東日本大震災および福島原発事故に対応する政府間財政関係を扱った研究は,従来の自然災害を対象とした財政分析アプローチを基礎に,国と地方自治体との間の財政関係の問題点を指摘したものであった.福島原発事故に対応する政府間財政関係は,費用負担スキームに連動しており,原発事故特有の性格をもっている.そこで,本稿では,費用負担のアプローチを基軸に,福島原発事故に対応する政府間財政関係の構造を解明し,それによって被災自治体や住民に影響が及ぼされていることを明らかにする.

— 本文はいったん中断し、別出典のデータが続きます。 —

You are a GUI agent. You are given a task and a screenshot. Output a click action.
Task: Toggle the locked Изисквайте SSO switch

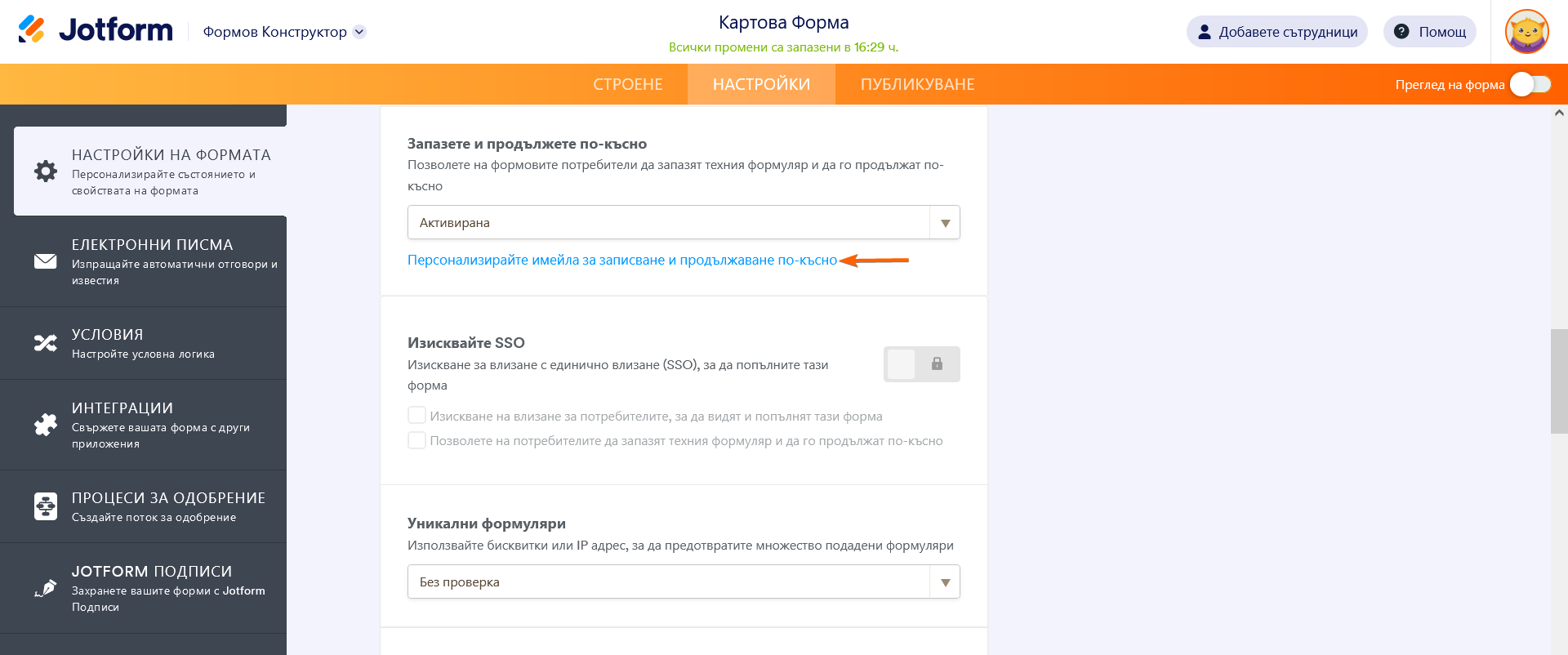click(x=921, y=364)
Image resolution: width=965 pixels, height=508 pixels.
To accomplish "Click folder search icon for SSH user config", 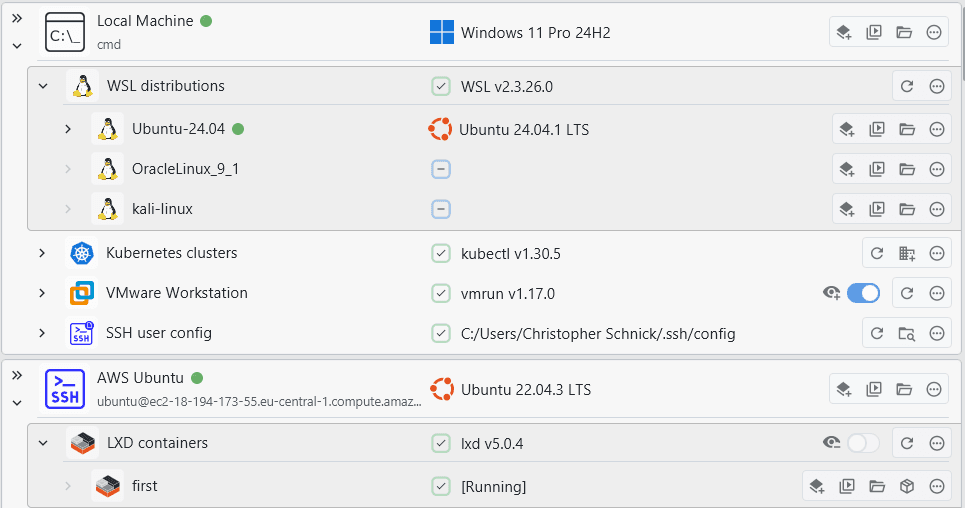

分析の結果,次の3点が明らかになった.第1に,2013年,2016年の2度にわたる費用負担スキームの変更によって東電負担が大きく軽減された.第2に,東電負担をさらに軽減するために賠償と除染・中間貯蔵施設事業費用の抑制が行われた.それらの費用の一部は復興事業の費用として位置付けられ,国費が投じられていった.第3に,このような構造のもとで,自治体の財政負担の発生,避難者支援の削減・縮小,中間貯蔵施設の立地をめぐる政策的誘導という問題が生じている.
「人間の復興」を進めるためには,福島原発事故の費用負担スキームの見直し,および費用負担スキームと独立した復興財政の構築が必要になっている.